Screenshot grounding data.

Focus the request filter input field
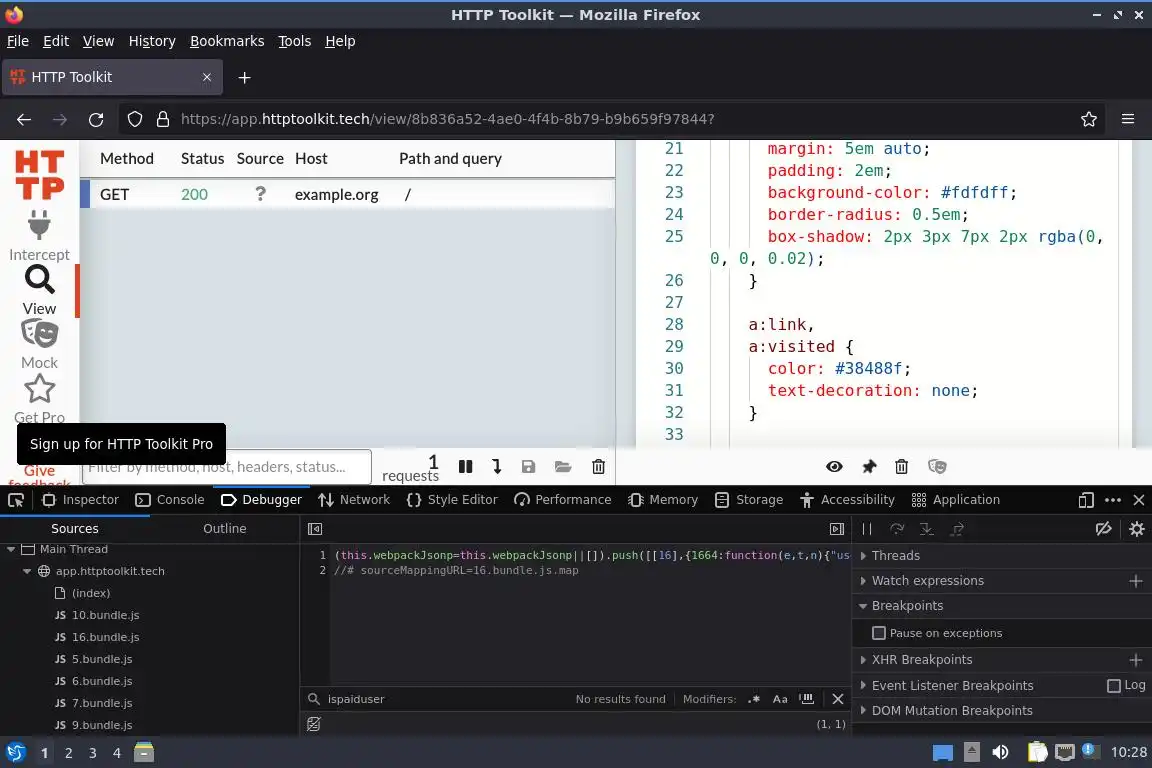tap(226, 467)
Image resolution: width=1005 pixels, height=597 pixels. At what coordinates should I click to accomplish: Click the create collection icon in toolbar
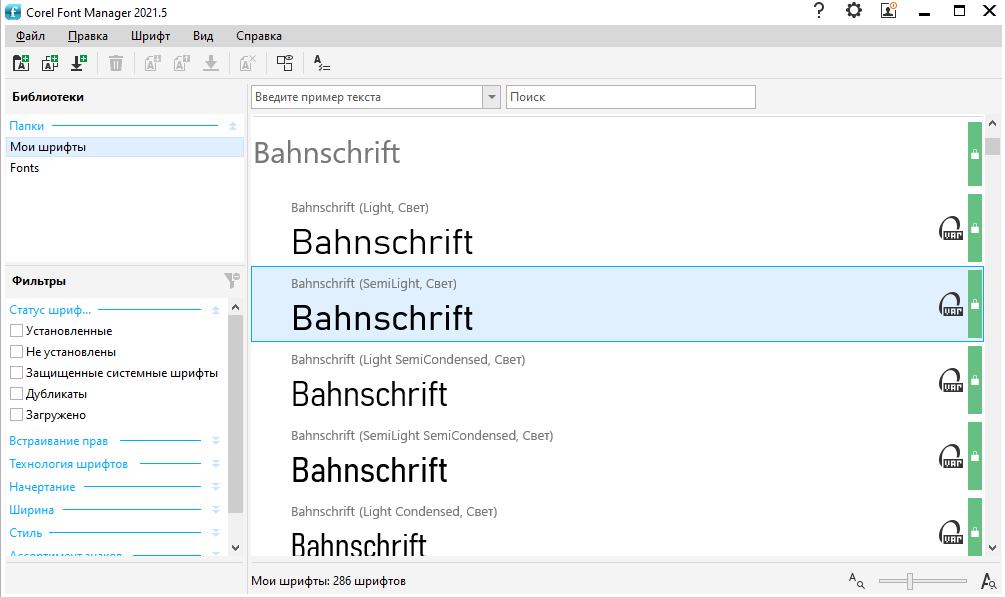[x=49, y=63]
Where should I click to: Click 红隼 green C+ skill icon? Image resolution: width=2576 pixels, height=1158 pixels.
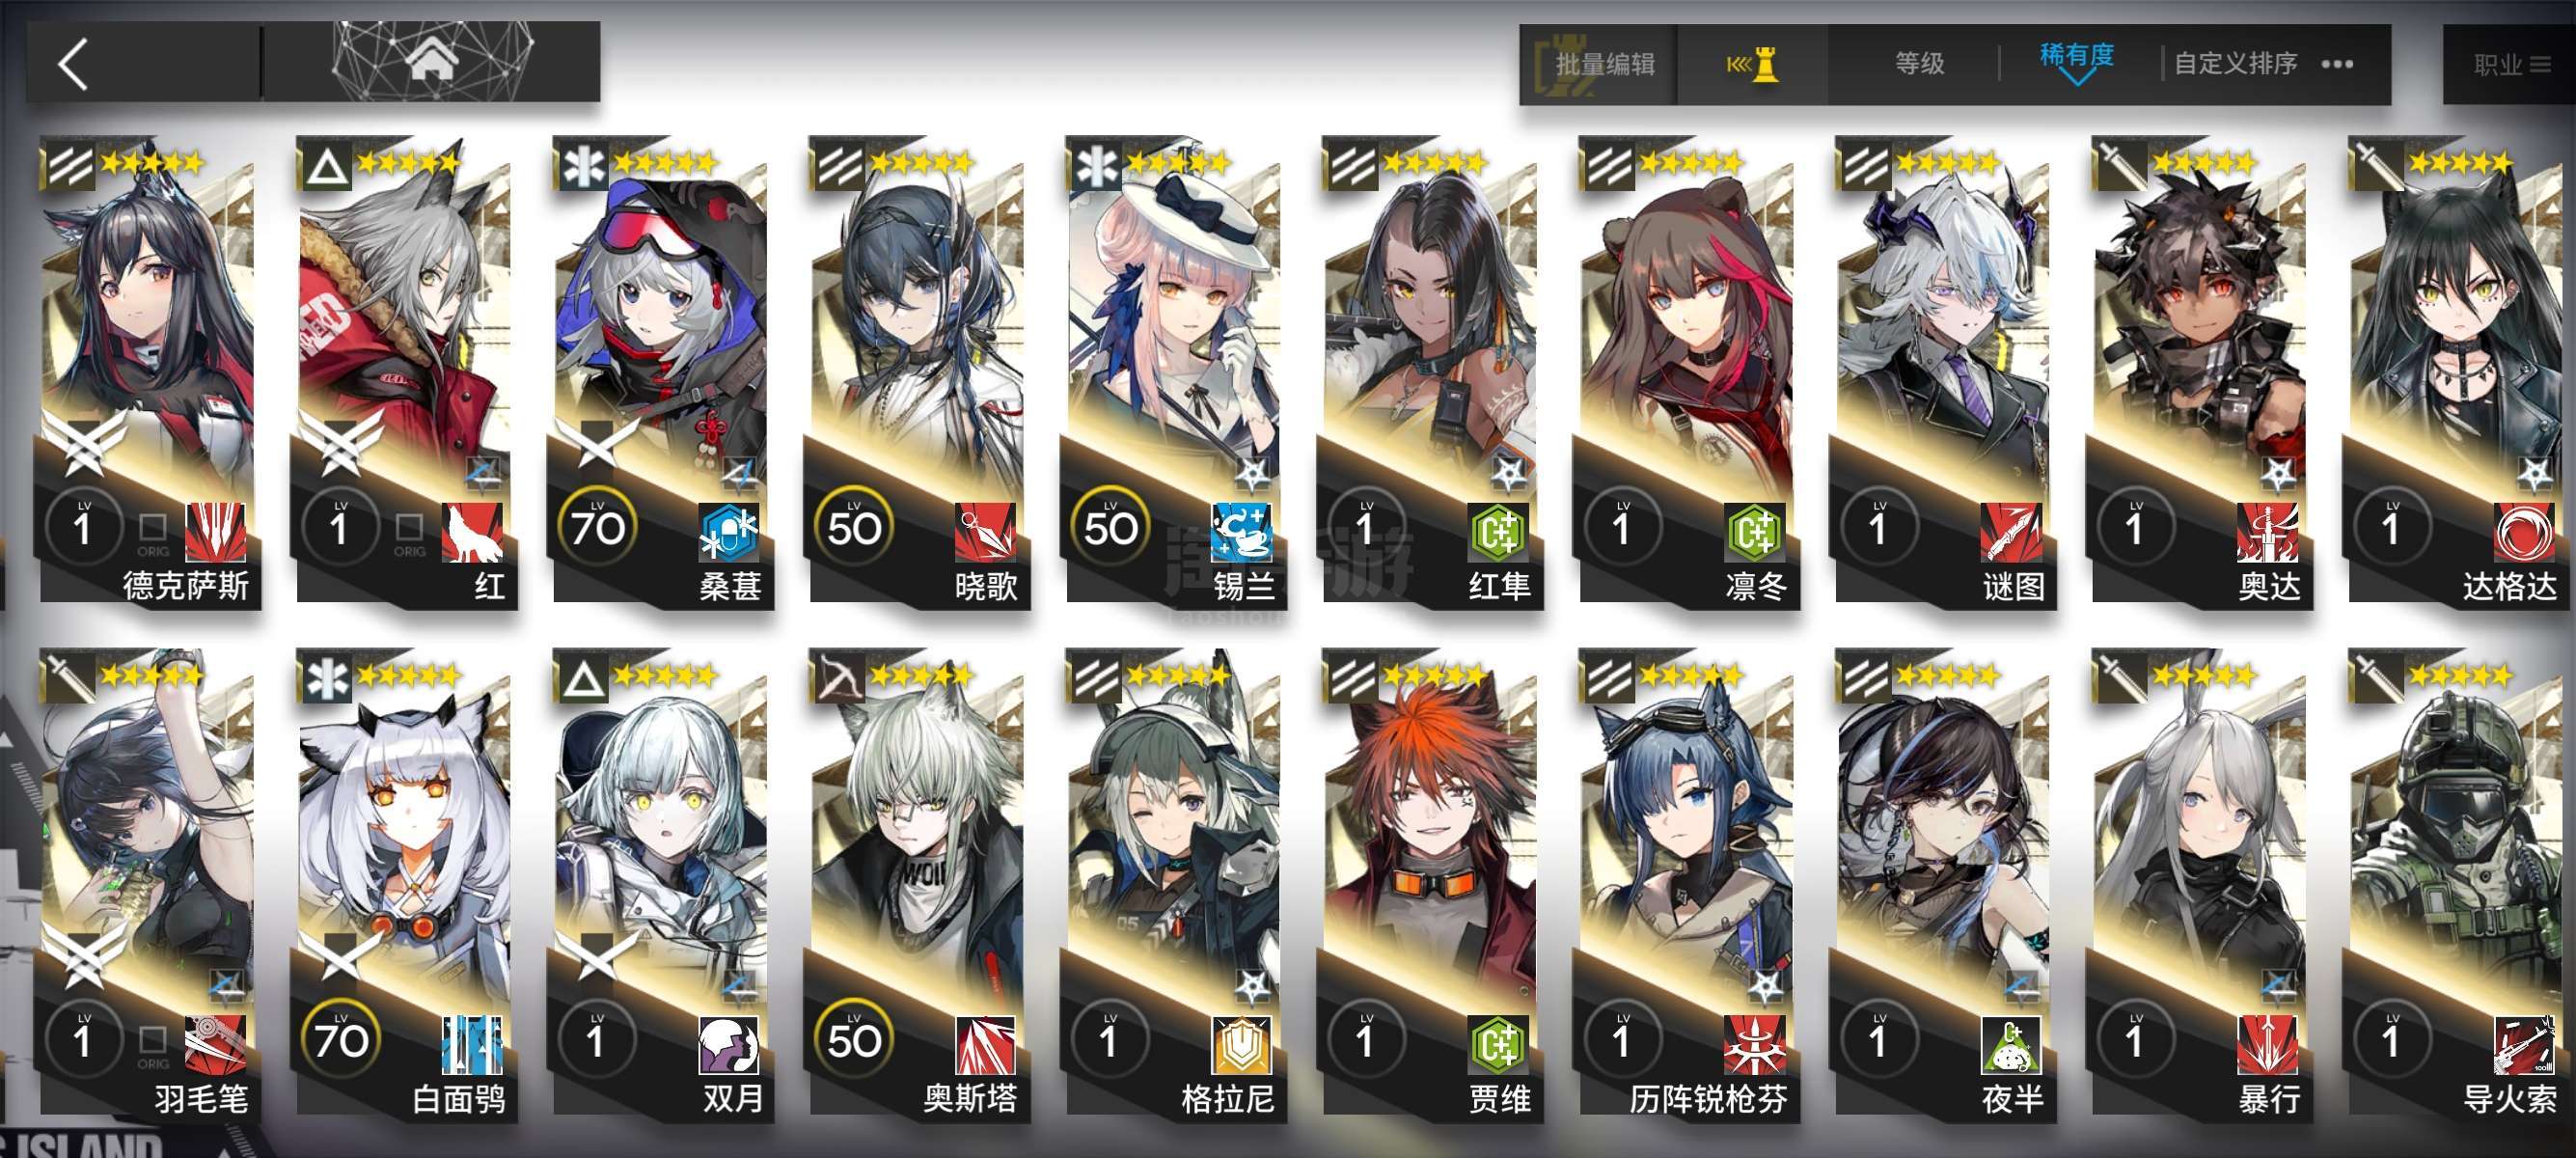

Exercise goal. Repeat the lines of the records verbatim, starting at the line containing "Image resolution: width=1005" and stopping after the final line. Images stay out.

Result below.
Image resolution: width=1005 pixels, height=597 pixels. At what coordinates should I click to accomplish: Click the create collection icon in toolbar
[x=49, y=63]
Where should I click to: Click 红隼 green C+ skill icon? Image resolution: width=2576 pixels, height=1158 pixels.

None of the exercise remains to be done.